[Screenshot grounding data]
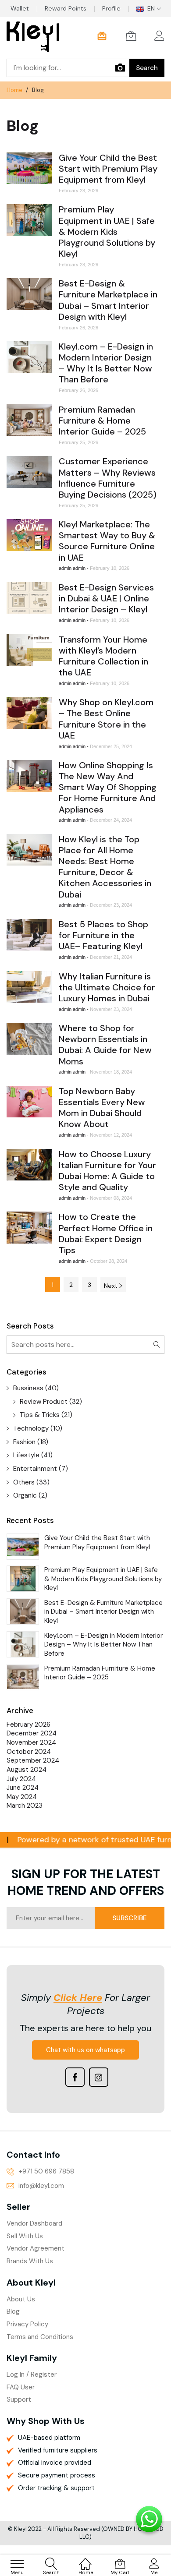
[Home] (85, 2559)
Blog (13, 2311)
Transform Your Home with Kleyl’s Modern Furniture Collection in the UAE (103, 656)
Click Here (77, 1997)
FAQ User (21, 2387)
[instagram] (98, 2077)
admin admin (73, 568)
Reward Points (65, 8)
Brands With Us (30, 2261)
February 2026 (28, 1724)
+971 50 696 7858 (46, 2171)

EXERCISE DIRECTIONS » Look through the data above and report every line in which "Home" appears.

RESPONSE TO THIS EXERCISE »
[Home] (85, 2559)
Transform Your Home with Kleyl’s Modern Furniture Collection in the UAE (103, 656)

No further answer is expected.